Ему плевать, что я могу услышать, как он интересуется, что бы хотела получить в подарок она. Якобы за прекрасный сервис. А на самом деле…
Я немного поворачиваю голову, и испытываю глубокое отвращение к взгляду этой девицы, которым она оценивает меня с ног до головы. Никак не может понять, отчего же не радуюсь всему этому богатству, почему не становлюсь перед мужем на колени, чтобы выказать всю глубину моей признательности. Она, сразу видно, готова хоть сейчас.
Возможно, если он будет насиловать ее так же, как насилует меня, в следующий раз, когда на горизонте ее жизни возникнет еще одна «не очень счастливая жена олигарха», ей уже не захочется смотреть на нее, как на дерьмо.
— Я задержусь сегодня после работы, — говорит Марата, когда мы снова оказываемся в салоне его автомобиля. — Скажешь, чтобы ужин готовили на тебя одну.
Он никогда не говорит, в котором часу вернется.
Так что сегодня делает это намеренно, чтобы дать мне понять — та девица будет более благодарной за его внимание и заботу.
Возможно, нужно хотя бы попытаться изобразить сцену ревности.
Но я не могу.
Только спрашиваю, что он хочет на ужин.
Марат оставляет вопрос без ответа, и продолжает:
— Диана записала тебя к доктору завтра на два часа дня.
— Доктору? Я хорошо себя чувствую.
— И мне это не нравится, — жестко обрубает Островский.
Он очень выразительно смотрит на меня злыми синими глазами.
И, пусть не сразу, но до меня постепенно доходит, что он имеет ввиду.
С момента нашей первой брачной ночи — кошмаре, который я никогда не смогу забыть — прошло уже три недели. Марат регулярно использует меня. Назвать то, что происходит в нашей постели как-то иначе, не могу даже в мыслях. Он просто приходит, выбирает позу, которая ему нравится, берет меня и кончает.

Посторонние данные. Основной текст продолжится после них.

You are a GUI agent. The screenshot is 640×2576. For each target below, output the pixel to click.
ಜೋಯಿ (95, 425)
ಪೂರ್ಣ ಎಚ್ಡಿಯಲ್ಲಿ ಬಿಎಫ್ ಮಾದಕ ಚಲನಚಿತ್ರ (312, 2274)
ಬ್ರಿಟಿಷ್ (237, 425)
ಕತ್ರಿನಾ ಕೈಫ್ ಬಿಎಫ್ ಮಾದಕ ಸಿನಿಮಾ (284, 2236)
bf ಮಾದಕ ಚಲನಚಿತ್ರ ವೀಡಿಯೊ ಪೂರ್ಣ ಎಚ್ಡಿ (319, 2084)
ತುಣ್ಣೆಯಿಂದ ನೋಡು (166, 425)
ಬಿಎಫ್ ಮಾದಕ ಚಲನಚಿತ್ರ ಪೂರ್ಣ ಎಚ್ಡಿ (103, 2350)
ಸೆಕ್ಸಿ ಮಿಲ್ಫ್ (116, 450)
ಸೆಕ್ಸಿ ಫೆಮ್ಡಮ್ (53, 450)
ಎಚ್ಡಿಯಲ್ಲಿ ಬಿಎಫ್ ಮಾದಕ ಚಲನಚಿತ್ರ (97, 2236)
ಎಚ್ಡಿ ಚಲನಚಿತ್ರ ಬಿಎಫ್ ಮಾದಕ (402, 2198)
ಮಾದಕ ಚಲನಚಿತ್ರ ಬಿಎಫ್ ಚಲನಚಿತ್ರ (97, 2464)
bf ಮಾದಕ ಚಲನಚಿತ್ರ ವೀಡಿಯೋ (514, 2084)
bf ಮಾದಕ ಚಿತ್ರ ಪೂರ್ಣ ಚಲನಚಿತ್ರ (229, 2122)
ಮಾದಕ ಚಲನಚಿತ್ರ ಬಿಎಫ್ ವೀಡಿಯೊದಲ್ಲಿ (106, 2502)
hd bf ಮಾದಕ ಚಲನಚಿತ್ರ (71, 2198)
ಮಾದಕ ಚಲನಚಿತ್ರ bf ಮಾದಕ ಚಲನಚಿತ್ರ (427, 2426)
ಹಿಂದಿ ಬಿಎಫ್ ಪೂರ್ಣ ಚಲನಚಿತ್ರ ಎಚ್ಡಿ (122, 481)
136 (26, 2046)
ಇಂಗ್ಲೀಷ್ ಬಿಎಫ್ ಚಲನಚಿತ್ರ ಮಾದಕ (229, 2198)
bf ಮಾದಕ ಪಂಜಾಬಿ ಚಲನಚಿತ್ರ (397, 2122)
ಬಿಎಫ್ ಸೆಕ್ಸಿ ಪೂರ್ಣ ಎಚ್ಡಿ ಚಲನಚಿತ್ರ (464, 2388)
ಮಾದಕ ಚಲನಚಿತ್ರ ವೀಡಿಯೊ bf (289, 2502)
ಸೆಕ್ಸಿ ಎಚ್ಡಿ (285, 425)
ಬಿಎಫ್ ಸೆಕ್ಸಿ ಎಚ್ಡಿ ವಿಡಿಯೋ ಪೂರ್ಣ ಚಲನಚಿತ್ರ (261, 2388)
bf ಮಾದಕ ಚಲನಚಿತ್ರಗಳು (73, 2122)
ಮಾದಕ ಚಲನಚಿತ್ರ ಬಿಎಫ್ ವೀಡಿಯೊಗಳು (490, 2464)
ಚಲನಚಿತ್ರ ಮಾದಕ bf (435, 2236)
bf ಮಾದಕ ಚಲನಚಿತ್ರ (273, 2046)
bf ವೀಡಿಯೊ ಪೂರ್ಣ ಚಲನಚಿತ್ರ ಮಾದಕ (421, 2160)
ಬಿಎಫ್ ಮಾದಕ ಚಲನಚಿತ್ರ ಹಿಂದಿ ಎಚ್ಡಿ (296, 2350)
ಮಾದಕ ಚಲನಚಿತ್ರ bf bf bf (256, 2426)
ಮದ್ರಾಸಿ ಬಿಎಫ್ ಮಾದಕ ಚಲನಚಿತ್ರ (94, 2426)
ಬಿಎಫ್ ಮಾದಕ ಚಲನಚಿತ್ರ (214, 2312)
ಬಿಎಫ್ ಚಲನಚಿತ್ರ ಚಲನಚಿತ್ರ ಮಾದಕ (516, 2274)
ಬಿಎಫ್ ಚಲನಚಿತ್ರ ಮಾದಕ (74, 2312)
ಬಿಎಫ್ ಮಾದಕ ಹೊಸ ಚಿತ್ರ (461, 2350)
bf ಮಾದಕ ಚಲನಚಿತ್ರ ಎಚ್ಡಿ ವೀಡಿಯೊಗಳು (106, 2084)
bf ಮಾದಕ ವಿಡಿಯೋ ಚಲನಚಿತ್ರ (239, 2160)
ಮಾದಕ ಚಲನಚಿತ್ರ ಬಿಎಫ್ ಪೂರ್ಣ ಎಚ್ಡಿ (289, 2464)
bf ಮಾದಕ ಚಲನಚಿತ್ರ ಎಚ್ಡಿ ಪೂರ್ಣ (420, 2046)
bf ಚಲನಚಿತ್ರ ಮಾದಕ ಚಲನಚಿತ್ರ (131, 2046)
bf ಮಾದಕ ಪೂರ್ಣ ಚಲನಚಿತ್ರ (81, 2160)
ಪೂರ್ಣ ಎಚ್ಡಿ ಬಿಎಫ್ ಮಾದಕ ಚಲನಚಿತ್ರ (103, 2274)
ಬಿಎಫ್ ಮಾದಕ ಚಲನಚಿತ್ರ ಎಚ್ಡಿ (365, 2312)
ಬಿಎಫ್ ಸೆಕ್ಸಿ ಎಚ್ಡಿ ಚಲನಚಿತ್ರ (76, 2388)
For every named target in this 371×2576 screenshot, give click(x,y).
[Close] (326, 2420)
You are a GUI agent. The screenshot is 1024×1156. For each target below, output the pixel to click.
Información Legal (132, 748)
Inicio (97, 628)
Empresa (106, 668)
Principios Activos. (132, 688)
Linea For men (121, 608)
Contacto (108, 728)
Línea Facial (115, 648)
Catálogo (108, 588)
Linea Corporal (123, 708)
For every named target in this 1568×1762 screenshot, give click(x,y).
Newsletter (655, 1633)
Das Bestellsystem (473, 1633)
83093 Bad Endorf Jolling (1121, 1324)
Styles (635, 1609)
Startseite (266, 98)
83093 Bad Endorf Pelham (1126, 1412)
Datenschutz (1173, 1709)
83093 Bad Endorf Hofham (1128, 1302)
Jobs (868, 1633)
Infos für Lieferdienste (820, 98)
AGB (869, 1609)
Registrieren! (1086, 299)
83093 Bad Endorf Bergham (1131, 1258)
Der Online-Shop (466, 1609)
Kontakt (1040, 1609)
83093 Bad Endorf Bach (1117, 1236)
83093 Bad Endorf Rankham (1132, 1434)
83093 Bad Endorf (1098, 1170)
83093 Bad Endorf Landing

Островский хочет наследника благородных кровей.
Скрестить ту ветку его семейного древа, которая тянется от каких-то польских князей — с моей.
Хочет наследника, про которого будет говорить, что в его жилах течет кровь Романовых.
— Надеюсь, Анфиса, — Островский без предупреждения хватает меня за подбородок, сдавливая до россыпи красных пятен перед глазами, — с тобой все в порядке. В противном случае я буду очень… очень расстроен.
Я даже не знаю, что ему ответить.
Каждый раз, когда мне начинает казаться, что я привыкаю к его грубому обращению, Островский делает что-то вот такое — и я снова трясусь от страха.
Потому что теперь живу в его мире. Вселенной, где правят некоронованные короли, которым ничего не стоит превратить жизнь человека в кошмар. Любого человека, если он стоит хотя бы на ступень ниже. А я для него просто паразит, которого он вынужден терпеть рядом по необходимости. И стоит мне взбрыкнуть…
Он как будто понимает, о чем думаю.
Хотя неудивительно. За столько лет наверняка научился читать по лицам. Иначе не был бы он Маратом Островским — человеком, который богат настолько, что под него не рискуют копать даже самые правдолюбивые СМИ. Не считая парочки совсем уж бесстрашных блогеров.
— Я просто хочу, чтобы моя племенная кобыла сделала то, ради чего я ее купил, — медленно, словно разговаривает с совсем отбитой, разжевывает Марат. — Ничего сложного, Анфиса. Я трахаю тебя каждый день. Стараюсь выполнить то, что должен. И пока что в нашем браке, я — тот человек, который прилежно выполняет свою часть сделки. А ты только очень «старательно украшаешь» мою жизнь своим постным лицом.
Это он о подарках.
О мехах, драгоценностях, сумках от «Шанель» и «Диор», красивой жизни, за которую я недостаточно долго и красиво валяюсь у него в ногах.
Точнее, не валяюсь совсем.
Хоть мне и страшно, что однажды та часть его мозга, которая хоть немного контролирует тело, впадет в кому, и он сделает со мной то же самое, что сделал с собственным сыном.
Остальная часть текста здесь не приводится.